§ PROBLEM STATEMENT
Among the records that follow, find the line with "How do I perform: Open" and the line with "Image resolution: width=598". Set down those lines and all lines between them exactly, without adding anything.

§ SUPPLIED MATERIAL
______
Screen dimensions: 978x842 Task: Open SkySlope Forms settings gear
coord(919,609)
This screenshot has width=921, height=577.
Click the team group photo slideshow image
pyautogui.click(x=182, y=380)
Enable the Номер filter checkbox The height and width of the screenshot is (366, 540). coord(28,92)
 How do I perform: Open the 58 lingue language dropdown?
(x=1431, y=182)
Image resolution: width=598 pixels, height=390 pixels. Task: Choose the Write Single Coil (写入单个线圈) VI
______
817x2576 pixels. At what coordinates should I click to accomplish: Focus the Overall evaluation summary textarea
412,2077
______
§ YOUR SOLUTION
 How do I perform: Open the 58 lingue language dropdown?
(x=1431, y=182)
Image resolution: width=598 pixels, height=390 pixels. Task: Choose the Write Single Coil (写入单个线圈) VI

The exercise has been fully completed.